Adrenocortical carcinoma is a rare endocrine cancer of the adrenal gland, with an incidence of approximately one case per million people per year. Despite this rarity, it is notable for its high aggressiveness and marked heterogeneity between patients, with a five-year survival rate ranging from 16 to 44%. Complete surgical resection of localized tumors is the only curative option, but the risk of recurrence remains high (30 to 75%), while unresectable or metastatic forms are managed essentially with palliative treatments. A recently described subtype, characterized by a CpG island methylator phenotype (CIMP), has been associated with a particularly poor prognosis, although neither the causes of this phenotype nor its functional link with clinical outcome had been elucidated.

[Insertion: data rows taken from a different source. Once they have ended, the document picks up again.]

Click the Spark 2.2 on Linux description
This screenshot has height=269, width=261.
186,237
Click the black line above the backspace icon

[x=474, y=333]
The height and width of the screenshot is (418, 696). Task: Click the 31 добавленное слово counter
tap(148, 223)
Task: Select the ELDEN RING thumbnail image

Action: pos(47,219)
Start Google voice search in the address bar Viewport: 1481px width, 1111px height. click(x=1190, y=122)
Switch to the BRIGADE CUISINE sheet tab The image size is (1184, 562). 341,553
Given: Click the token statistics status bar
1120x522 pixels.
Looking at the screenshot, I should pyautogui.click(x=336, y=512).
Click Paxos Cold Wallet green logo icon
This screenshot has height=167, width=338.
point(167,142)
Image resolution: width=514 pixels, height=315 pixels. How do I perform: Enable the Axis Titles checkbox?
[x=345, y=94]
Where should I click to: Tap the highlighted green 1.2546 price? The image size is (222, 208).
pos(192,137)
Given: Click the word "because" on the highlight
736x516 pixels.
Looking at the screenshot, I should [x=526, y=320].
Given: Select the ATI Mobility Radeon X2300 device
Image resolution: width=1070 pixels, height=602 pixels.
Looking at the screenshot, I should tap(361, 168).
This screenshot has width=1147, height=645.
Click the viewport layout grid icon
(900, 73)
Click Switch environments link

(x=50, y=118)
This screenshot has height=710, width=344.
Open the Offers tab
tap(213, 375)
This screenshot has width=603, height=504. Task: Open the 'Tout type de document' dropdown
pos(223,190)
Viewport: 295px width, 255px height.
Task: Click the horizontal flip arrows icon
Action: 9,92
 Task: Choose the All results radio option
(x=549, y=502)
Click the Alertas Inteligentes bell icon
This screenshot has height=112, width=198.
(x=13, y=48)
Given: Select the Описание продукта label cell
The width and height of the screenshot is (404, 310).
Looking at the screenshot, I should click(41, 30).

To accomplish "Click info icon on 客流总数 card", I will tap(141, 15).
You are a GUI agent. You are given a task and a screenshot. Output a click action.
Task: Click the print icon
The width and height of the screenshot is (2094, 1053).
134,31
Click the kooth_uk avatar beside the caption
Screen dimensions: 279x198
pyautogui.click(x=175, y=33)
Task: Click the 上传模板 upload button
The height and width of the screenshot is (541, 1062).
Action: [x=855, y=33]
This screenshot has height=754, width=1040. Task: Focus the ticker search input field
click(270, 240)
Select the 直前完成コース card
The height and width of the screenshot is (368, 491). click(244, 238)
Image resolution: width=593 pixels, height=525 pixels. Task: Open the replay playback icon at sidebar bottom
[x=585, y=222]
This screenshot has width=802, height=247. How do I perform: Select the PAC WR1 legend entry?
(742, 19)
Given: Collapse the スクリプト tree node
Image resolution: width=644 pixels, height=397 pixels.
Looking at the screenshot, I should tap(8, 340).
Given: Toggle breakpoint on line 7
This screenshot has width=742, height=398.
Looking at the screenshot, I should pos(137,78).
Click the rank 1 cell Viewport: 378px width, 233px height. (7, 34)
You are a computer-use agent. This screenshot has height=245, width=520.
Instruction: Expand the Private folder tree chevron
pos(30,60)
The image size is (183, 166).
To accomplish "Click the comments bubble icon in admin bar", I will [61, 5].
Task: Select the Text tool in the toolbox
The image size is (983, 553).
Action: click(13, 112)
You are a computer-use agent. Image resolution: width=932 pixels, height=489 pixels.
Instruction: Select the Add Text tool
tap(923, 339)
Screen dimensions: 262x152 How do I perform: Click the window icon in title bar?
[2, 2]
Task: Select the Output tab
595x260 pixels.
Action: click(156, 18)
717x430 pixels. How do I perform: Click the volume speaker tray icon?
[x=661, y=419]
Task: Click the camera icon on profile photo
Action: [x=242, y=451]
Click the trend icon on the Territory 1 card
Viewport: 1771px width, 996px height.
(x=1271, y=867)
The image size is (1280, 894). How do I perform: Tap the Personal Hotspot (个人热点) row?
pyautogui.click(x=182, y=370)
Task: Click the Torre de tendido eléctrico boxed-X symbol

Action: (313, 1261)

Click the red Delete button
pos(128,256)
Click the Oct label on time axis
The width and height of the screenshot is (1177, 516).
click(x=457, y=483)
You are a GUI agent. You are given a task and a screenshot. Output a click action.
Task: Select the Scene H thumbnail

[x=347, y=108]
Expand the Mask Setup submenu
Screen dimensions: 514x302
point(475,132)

To address these questions, the team combined several approaches using patient cohorts (notably data from the European ENSAT network and the TCGA atlas) and cellular models. Methylation levels were measured by reduced representation bisulfite sequencing (RRBS), gene expression by RNA-seq, and lymphocytic infiltration assessed by immunohistochemistry targeting the CD3 marker in tumors with high and low CIMP. The effect of a demethylating agent, 5-azacytidine, was also tested on adrenocortical tumor cell lines (H295R, MUC1) as well as on a non-tumoral endothelial cell line.
This work establishes that the CIMP phenotype is linked to overexpression of the DNA methyltransferases DNMT1 and DNMT3A, itself driven by a gain in copy number of the corresponding genes and by cellular hyperproliferation. Importantly, the authors demonstrate that hypermethylation contributes to tumor aggressiveness by promoting immune escape: high-CIMP tumors display a lower abundance of infiltrating immune cells, with promoter methylation repressing genes involved in the immune response. Treatment with 5-azacytidine proved capable of reducing promoter methylation while reactivating the expression of these genes, thereby at least partially reversing the observed phenotype.
These results delineate a mechanism linking cell proliferation, increased methyltransferase activity, and the establishment of the CIMP phenotype, which in turn is responsible for a tumor microenvironment depleted of immune cells. The authors suggest that co-administration of demethylating agents could enhance the efficacy of immunotherapy and represent a new therapeutic approach for patients with high-CIMP adrenocortical carcinoma.